"And its smoke rose like the smoke of a lime kiln" (Exodus 19:18) — this is how the Torah describes Mount Sinai when God descended upon it. But the Mekhilta immediately senses a problem with this comparison. If we read "lime kiln" on its own, we might conclude that Sinai's smoke was merely equivalent to the smoke of a kiln — impressive, perhaps, but finite and imaginable. A lime kiln produces a lot of smoke, but it is still a human-scale phenomenon.

To correct this misimpression, the Mekhilta points to (Deuteronomy 5:20): "and the mountain burned in fire." This verse reveals the true scale of what happened. The entire mountain was engulfed in fire — not kiln-level fire, but fire that consumed a peak from base to summit. The smoke of Sinai was not comparable to any earthly furnace. It was beyond all natural measure.

So why did the Torah use the lime kiln comparison at all? The Mekhilta's answer introduces a profound principle about how Scripture communicates: to "help" the ear by what it is accustomed to hearing. Human beings cannot process the infinite directly. The mind needs a reference point, something familiar to anchor the incomprehensible.

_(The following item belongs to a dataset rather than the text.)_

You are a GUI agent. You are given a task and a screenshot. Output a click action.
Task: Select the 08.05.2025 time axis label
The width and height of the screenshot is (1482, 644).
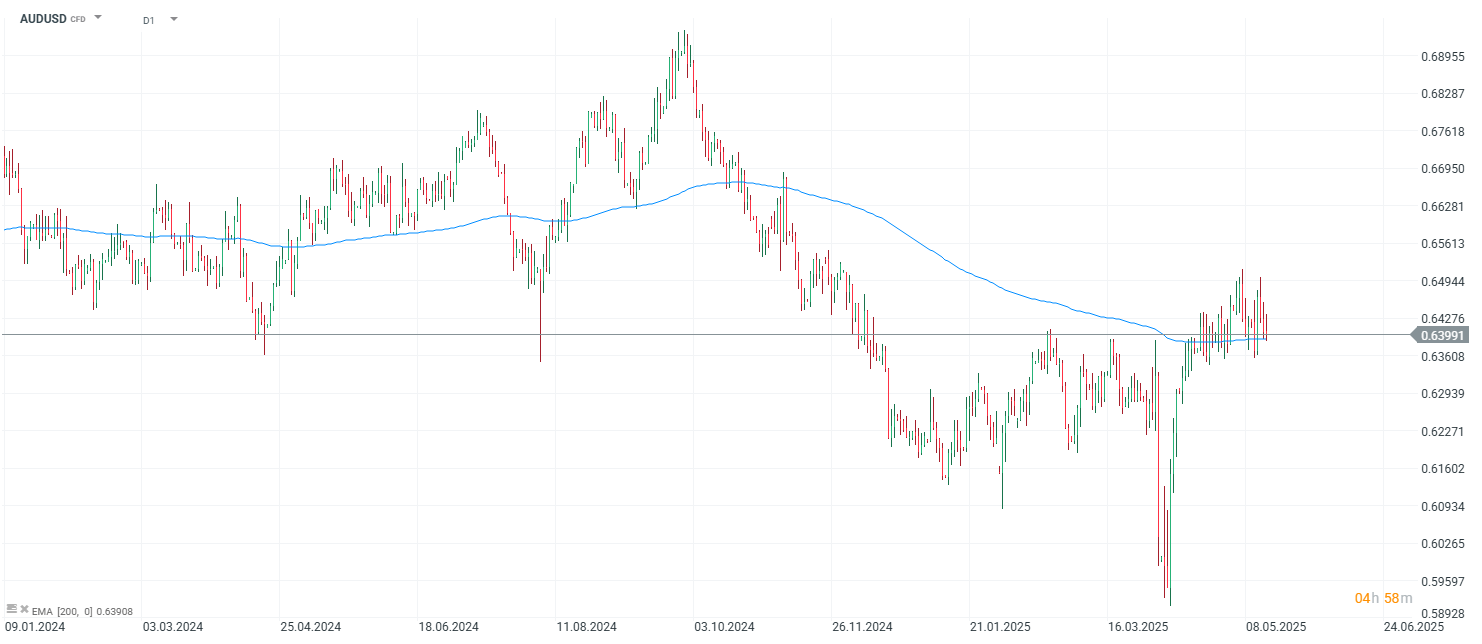coord(1275,627)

A lime kiln was the most dramatic source of smoke that an ancient Israelite would have personally witnessed. The Torah took the most extreme image available in everyday experience and used it as a starting point — not as a ceiling but as a floor. The smoke was like a kiln, and then far beyond it. Scripture meets the human mind where it is, offering a bridge from the known to the unknowable. The comparison does not limit God's fire. It gives the human imagination a place to begin.